Non sono trascorsi molti anni da quando l’immagine di questi territori propri dell’Europa del Sud richiamava subito alla mente i grandi latifondi, poco coltivati e con metodi quasi primitivi da miseri braccianti, sottopagati e in balia del potere dei padroni.
Una terra chiamata Alentejo (il titolo originale è Levantado do Chao) è stato scritto da José Saramago nel 1980 e racconta la storia secolare di una famiglia di braccianti in quel territorio.
Sono quattro generazioni della famiglia Mau-Tempo (Maltempo, un nome quanto mai emblematico) che vengono a comporre questa saga contadina, il cui elemento d’unione è la miseria più nera, in un periodo che va dalla fine della monarchia, attraversa gli anni neri del regime di Salazar e si conclude con la luce della rivoluzione dei Garofani (25 aprile 1974).
Nel corso di questo lungo periodo, mentre in Europa avvengono sconvolgimenti che incidono profondamente sulla storia, in questo remoto angolo, quasi dimenticato da Dio si passa dalla dura e inclemente battaglia per sopravvivere alle lotte per ottenere una condizione di vita almeno dignitosa.
Sì, perché quello che manca a questi miseri contadini è la dignità dell’essere umano, è la speranza in un futuro diverso.

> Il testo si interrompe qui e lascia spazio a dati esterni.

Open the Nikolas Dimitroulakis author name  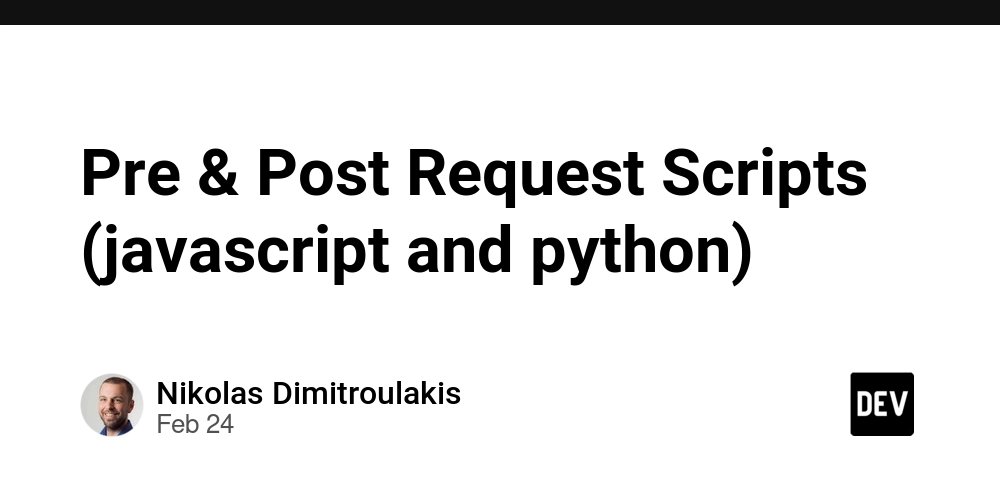click(308, 393)
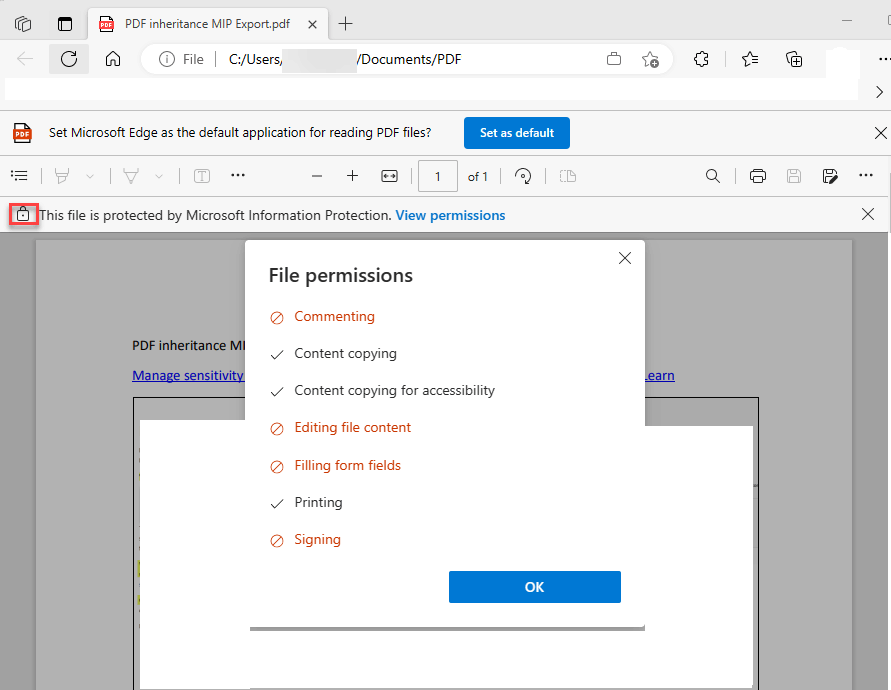Select the Highlight tool

[62, 175]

In balia dei latifondisti, sfruttati con orari di lavoro propri degli schiavi, aggrappati a una religione che diventa ulteriore mortificazione, vista la connivenza fra il clero e i padroni, si nasce, si vive e si muore in un’inedia provocata dai patimenti, dalle fatiche, dalle ingiustizie e dalla penuria di alimenti.

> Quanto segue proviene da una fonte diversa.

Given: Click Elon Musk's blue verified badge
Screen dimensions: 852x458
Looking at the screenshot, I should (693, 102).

E’ inevitabile, dato l’argomento, che la mente corra subito allo splendido I Malavoglia di Giovanni Verga, il cui verismo fece conoscere realtà per convenienza sempre sottaciute.
In Saramago è evidente la formazione marxista che distingue la sua opera da quella di Verga, quest’ultima non ideologica e pertanto assai più cruda ed immediata.
Però, se anche si avverte nelle righe il pensiero politico dell’autore portoghese, resta un’immagine indelebile di un mondo arcaico e di torti, dove solo un elemento pare non partecipe, pur assumendo di fatto la caratteristica di personaggio principale: il paesaggio.
Infatti il romanzo inizia con “ La cosa più importante sulla terra è il paesaggio…” e le descrizioni di Saramago sono veramente splendide, tanto che sembra di vedere le pianure, i sughereti, i temporali improvvisi, perfino i rilievi.
Se non bastasse questa eccelsa capacità dell’autore, del tutto particolare è la forma della scrittura utilizzata, uno stile personale, una specie di scrittura orale che inserisce il parlato nel racconto, senza che vi siano pause o addirittura, spesso, punteggiatura.
In tal modo viene a essere vivacizzata la narrazione, necessariamente lenta altrimenti per l’assenza di eventi determinanti, e l’impressione che se ne ricava è che Josè Saramago esca dalle pagine e lì davanti a noi prosegua nel suo racconto, con una voce dal tono a volte acceso, ma più spesso ironico, una sorta di amico che ci partecipa le sue riflessioni su un mondo alla rovescia.
Una terra chiamata Alentejo è un autentico capolavoro.